[BEGIN Exercise data]
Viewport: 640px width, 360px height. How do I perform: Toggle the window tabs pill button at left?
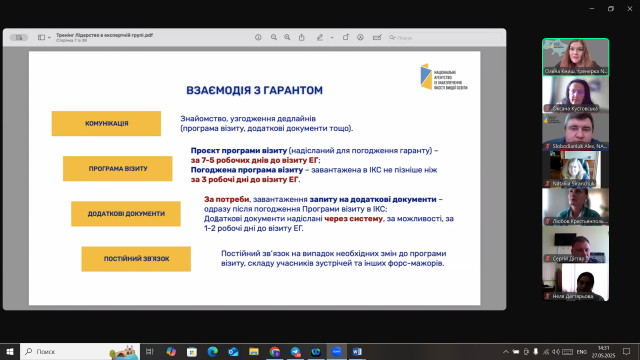[x=19, y=37]
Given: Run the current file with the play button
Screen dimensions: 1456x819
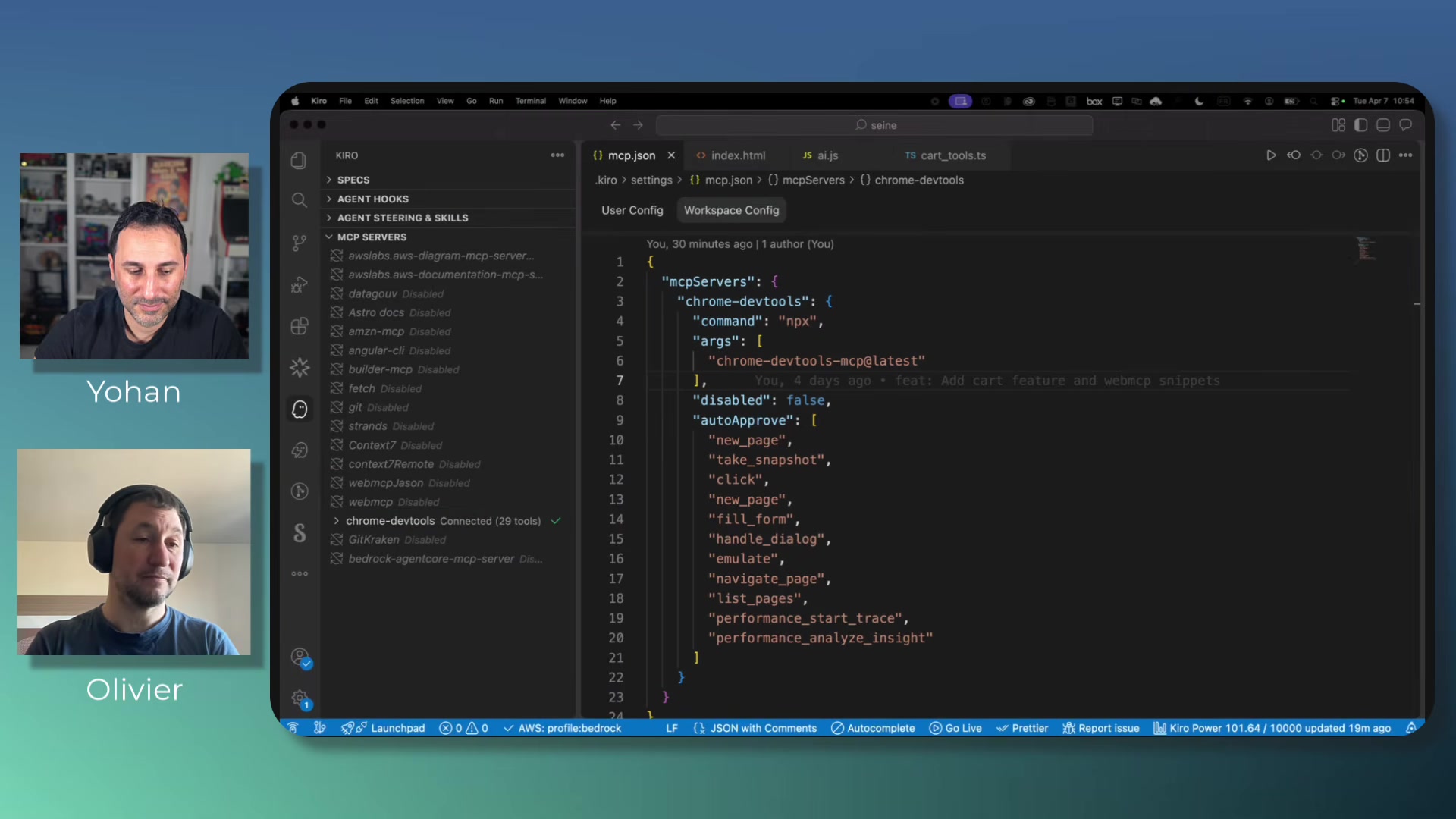Looking at the screenshot, I should click(1271, 155).
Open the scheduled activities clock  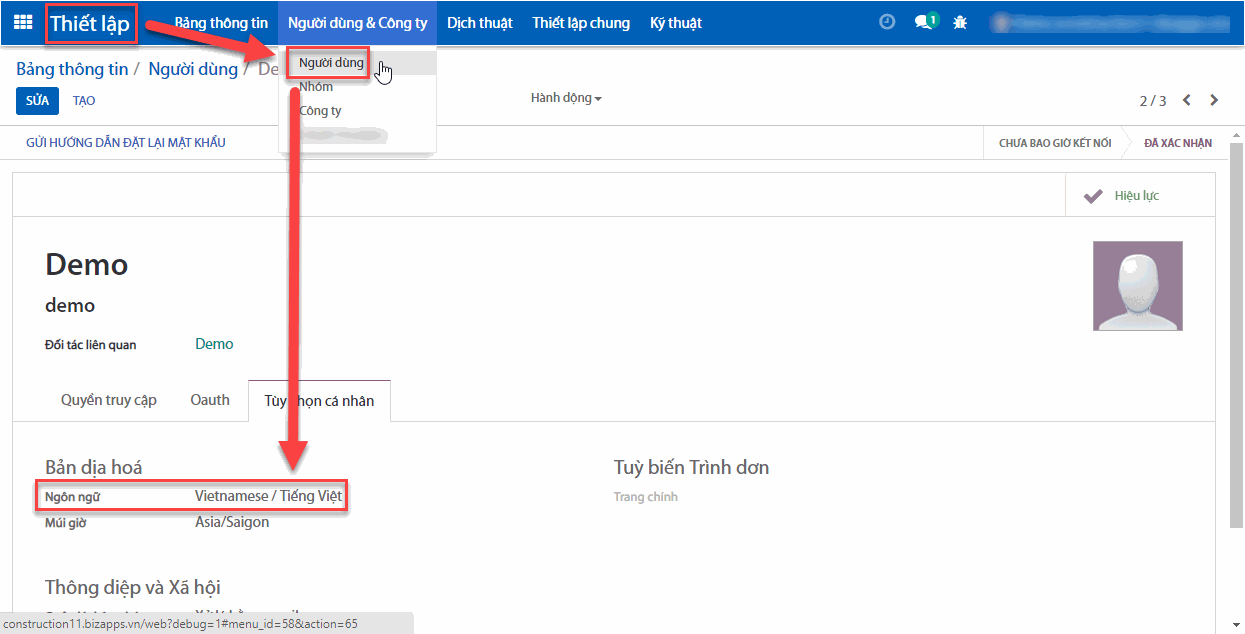[886, 21]
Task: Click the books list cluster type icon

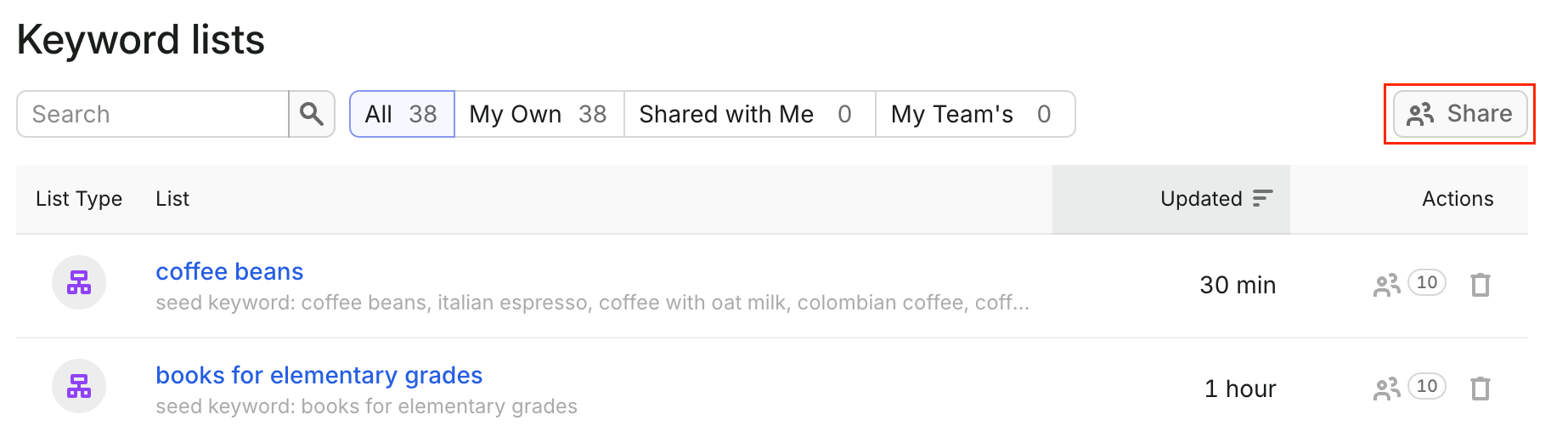Action: (79, 386)
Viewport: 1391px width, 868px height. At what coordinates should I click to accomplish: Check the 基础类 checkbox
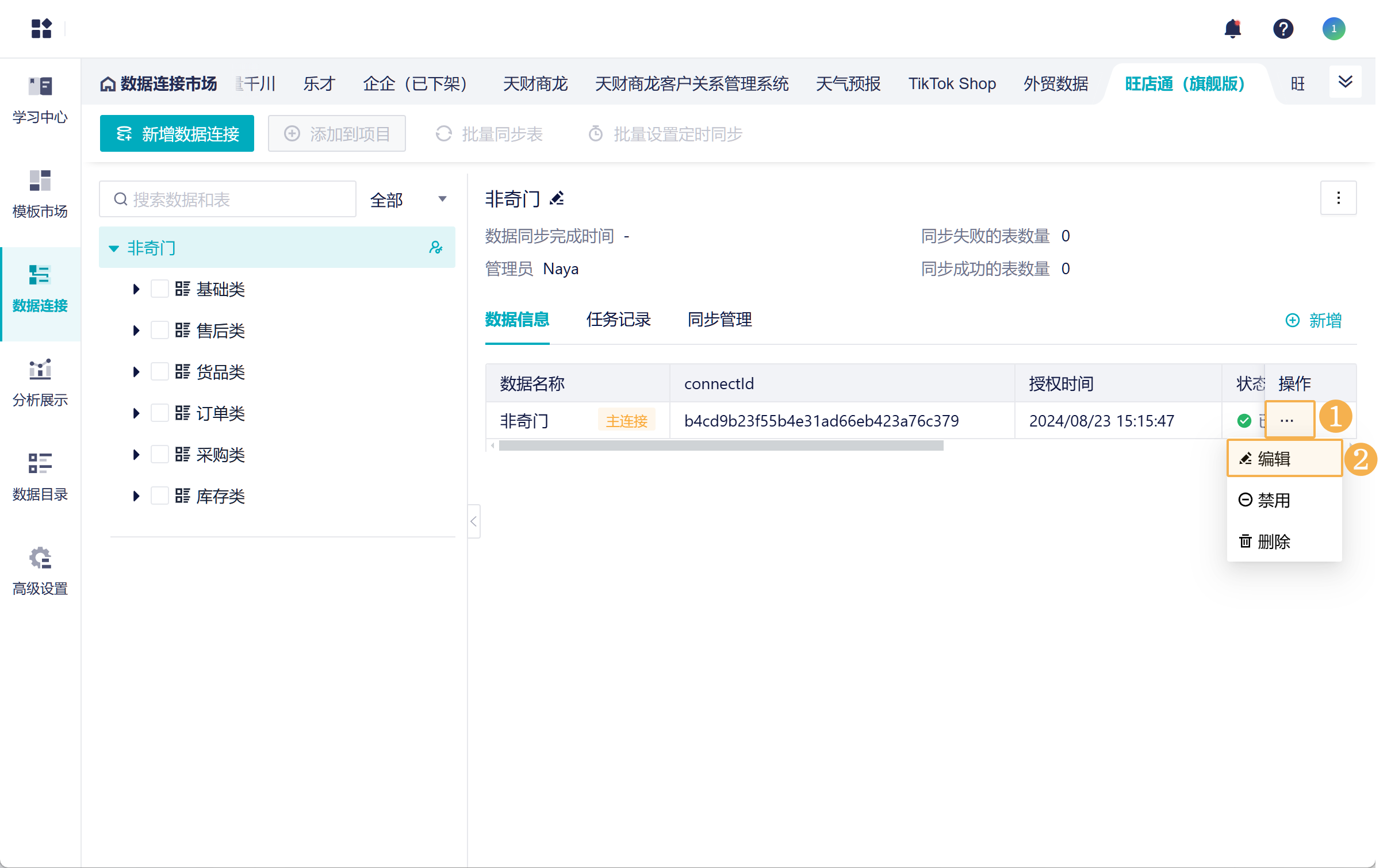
[END Exercise data]
What to produce >> Find each line in the data above that contains the word "Viewport", matching case exactly, and copy those lines in full.

Final answer >>
Viewport: 640px width, 360px height. How do I perform: Toggle the window tabs pill button at left?
Viewport: 1391px width, 868px height. At what coordinates should I click to accomplish: Check the 基础类 checkbox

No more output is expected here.